§ **WORK ITEM**
Would you print only the lines running from the one with "The height and" to the final line of the data below, word for word and without pictures?

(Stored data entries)
....

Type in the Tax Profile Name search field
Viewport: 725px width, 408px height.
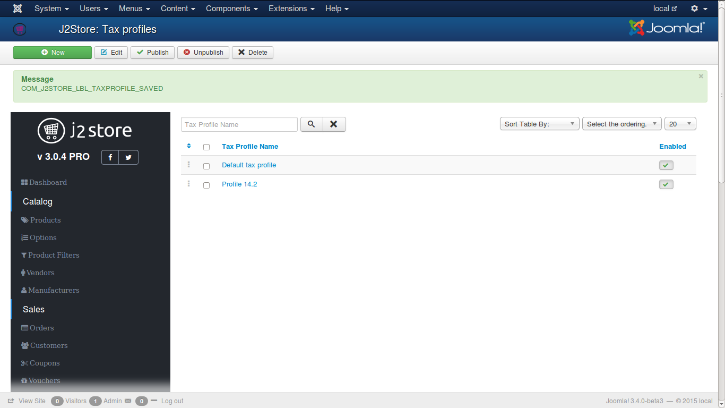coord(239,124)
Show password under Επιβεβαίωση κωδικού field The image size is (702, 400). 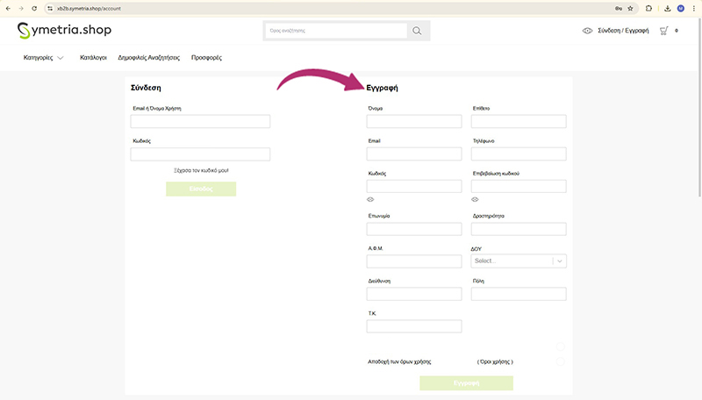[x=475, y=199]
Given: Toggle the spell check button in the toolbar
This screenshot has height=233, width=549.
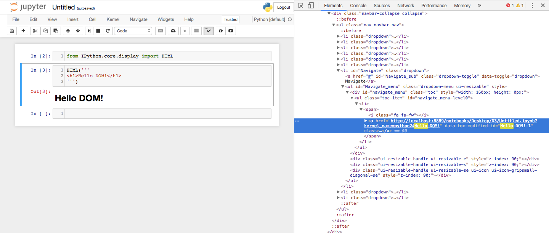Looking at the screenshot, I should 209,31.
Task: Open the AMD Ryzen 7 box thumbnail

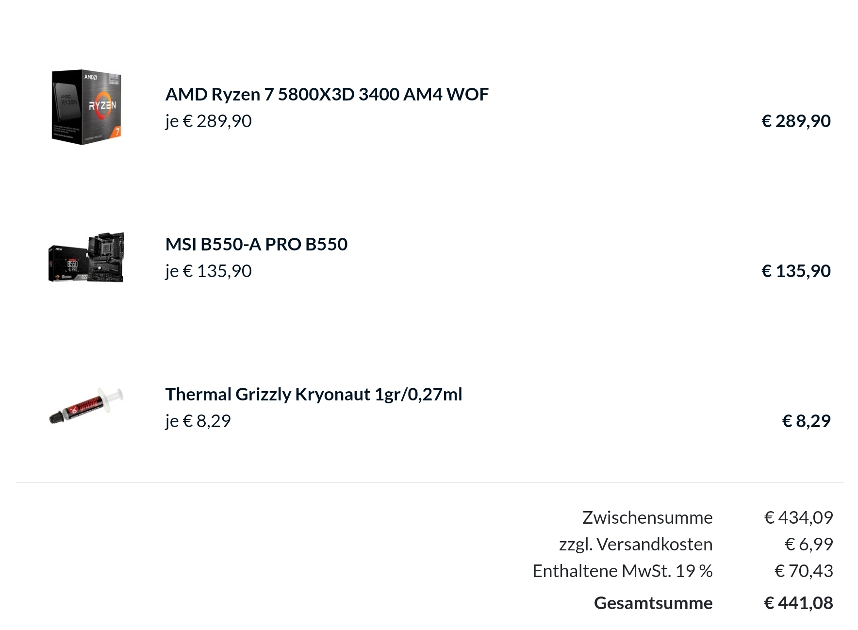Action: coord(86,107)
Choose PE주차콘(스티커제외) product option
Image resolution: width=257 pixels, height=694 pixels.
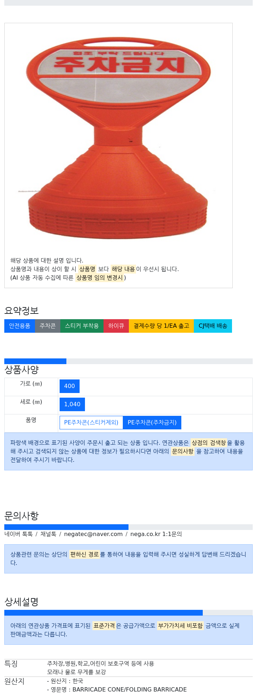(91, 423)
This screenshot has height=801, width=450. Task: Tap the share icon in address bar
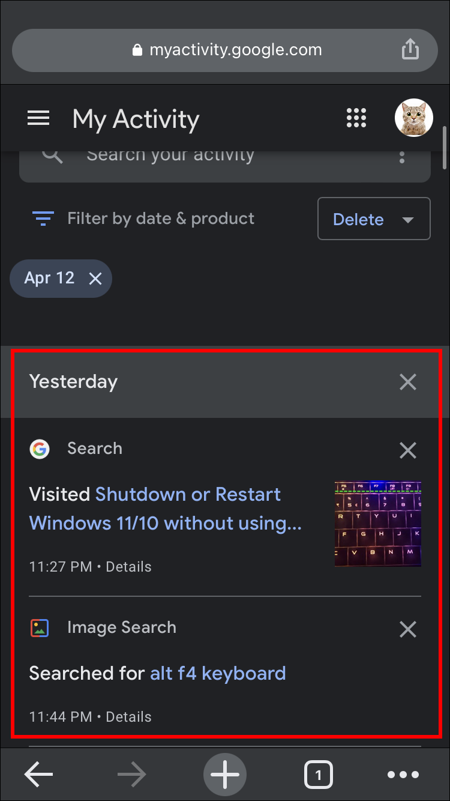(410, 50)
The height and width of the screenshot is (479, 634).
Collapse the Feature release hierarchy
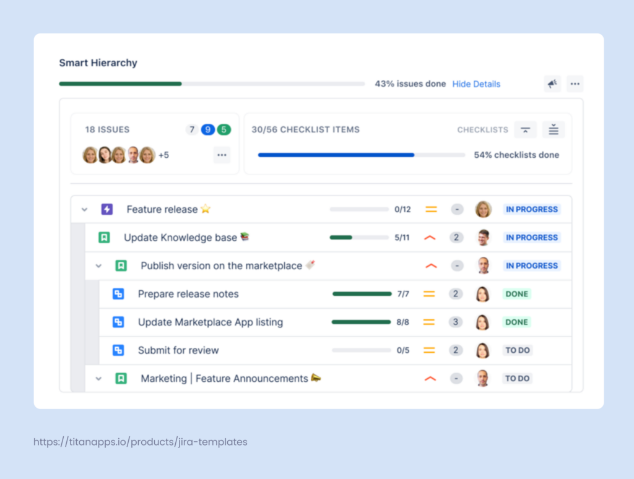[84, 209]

....

§ **COMPLETED EXERCISE**
The height and width of the screenshot is (479, 634).
Collapse the Feature release hierarchy
[84, 209]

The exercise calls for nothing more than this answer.